Most capability assessments can be grouped into one of two categories: Potential (within) and Overall capability. Each represents a unique measure of process capability. Potential capability is often called the "entitlement" of your process: it ignores differences between subgroups and represents how the process could perform if the shift and drift between subgroups were eliminated. Overall capability, on the other hand, is what the customer experiences; it accounts for the differences between subgroups. Capability indices that assess potential capability include Cp, CPU, CPL, and Cpk. Capability indices that assess overall capability include Pp, PPU, PPL, Ppk, and Cpm.

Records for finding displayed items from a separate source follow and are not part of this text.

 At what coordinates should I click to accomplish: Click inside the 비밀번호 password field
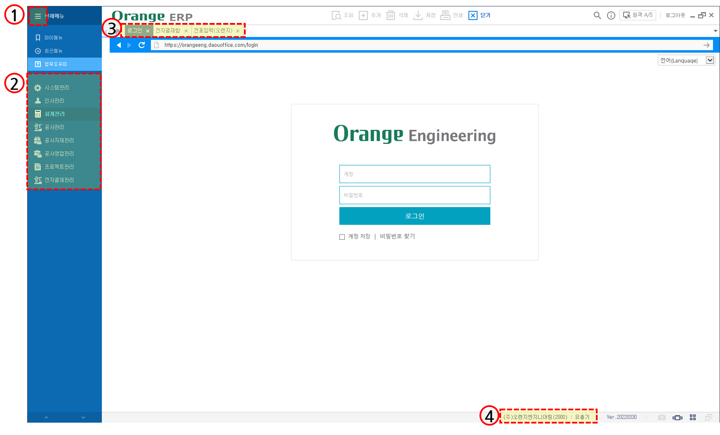pos(414,195)
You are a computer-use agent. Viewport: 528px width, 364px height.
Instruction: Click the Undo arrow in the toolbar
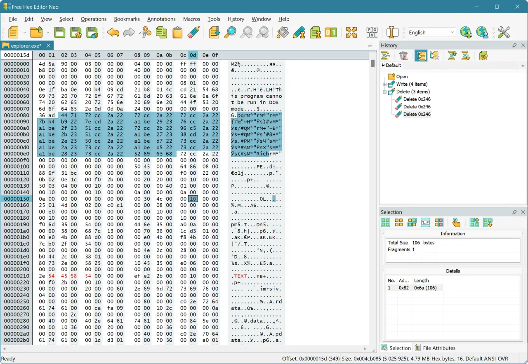(113, 33)
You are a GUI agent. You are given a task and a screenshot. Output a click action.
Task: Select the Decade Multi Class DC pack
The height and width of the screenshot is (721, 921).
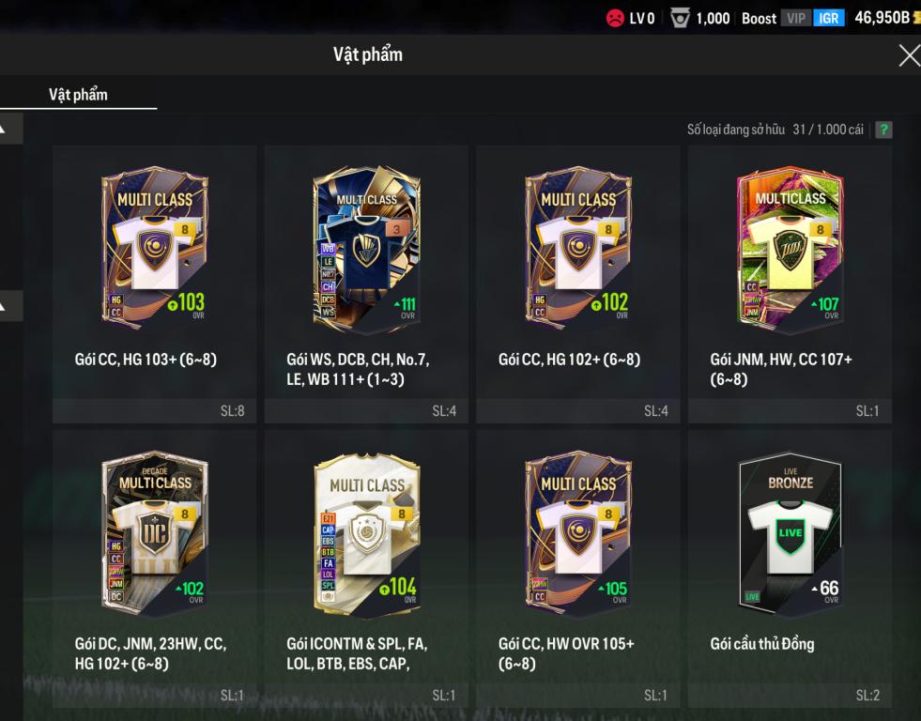coord(155,568)
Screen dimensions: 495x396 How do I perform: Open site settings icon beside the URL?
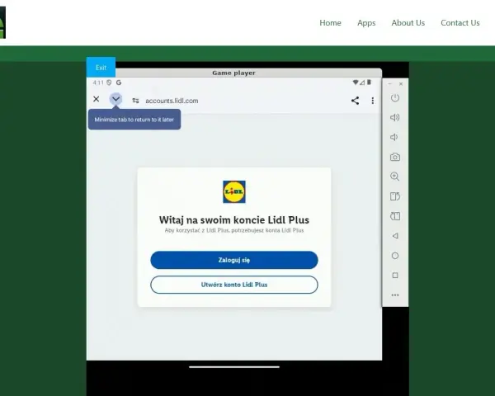(135, 101)
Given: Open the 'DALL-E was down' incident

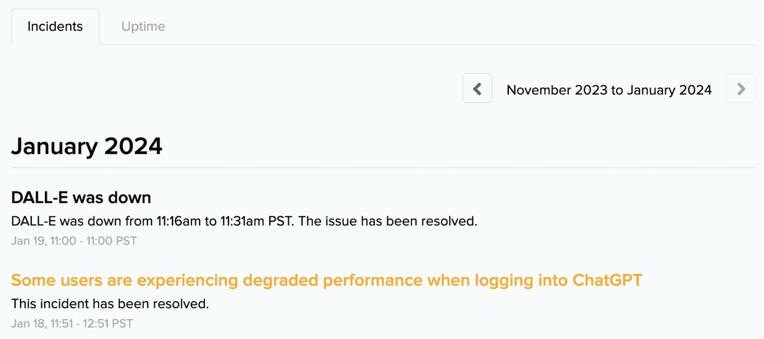Looking at the screenshot, I should tap(81, 197).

For example, you inspect equipment at a candy factory, including a machine that fills containers with a certain weight of candy. Candy shipments leave the factory once each week. To assess the capability of this process, you weigh a sample of bags each day for a week; each sample represents a subgroup in your analysis. You observe that the variation within each subgroup is small, but because the subgroup means shift from day to day, the overall variation of weight of all bags is much greater. Consequently, the entire weekly shipment has larger variation in bag weight than the bags produced on any given day. In the chart below, the small distributions represent the distribution of bag weight for each of seven consecutive days. The topmost distribution represents the entire week's shipment, which is an aggregate of the subgroups.
|
Overall capability considers the topmost curve: what the customer feels. It is also called actual capability or long-term capability. |
Potential capability considers the variation within subgroups: how well could your process perform if you eliminated variation between subgroups. It is also called short-term capability. |
Potential capability is only calculated for normal data.